During the German occupation, an official request was made for the head of the German administration’s Cultural Department to visit Vigeland’s studio. In his letter of reply, Vigeland stated that he would "gladly” open his studio, and, in addition, he also “confidently dares to let German soldiers with their outstanding discipline walk around between my work”. The pro-Nazi Quisling regime then used this response for propaganda purposes, publishing it, among other places, in a national daily newspaper (Aftenposten, 15 April 1944). This has led to accusations of Vigeland being a Nazi sympathiser, but it should be borne in mind that since Vigeland’s studio was funded by the municipality, he was obliged to accept visits at their request, and had done since 1924. Vigeland refused to be present at all such visits, including these.
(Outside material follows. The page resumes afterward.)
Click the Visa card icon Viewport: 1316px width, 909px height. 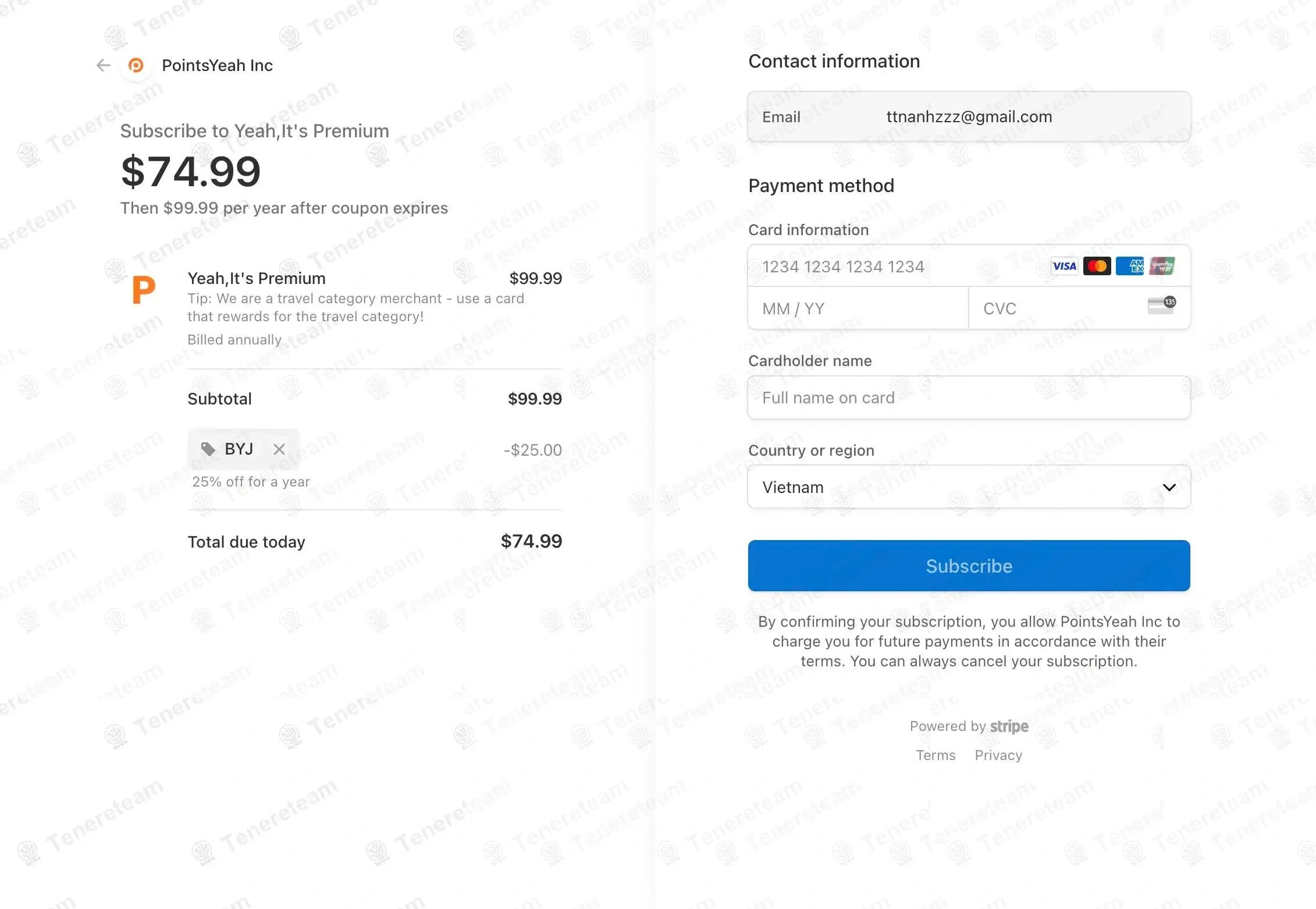point(1064,267)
As for including German soldiers, fear by Vigeland of the German military’s propensity for confiscating both buildings and artworks should be considered as a factor. Tone Wikborg, Senior Curator at the Vigeland Museum, Oslo stated that 'Vigeland undoubtedly had a conservative view of art, and could be said to be in line with Nazi or, for that matter, communist attitudes towards modernist non-figurative art. But this does not make him, or the many others who have both before and since held the same opinion, a sympathiser of any specific political system.'

Posterity, a 2015 play by Doug Wright, imagined the interaction between Vigeland and Henrik Ibsen.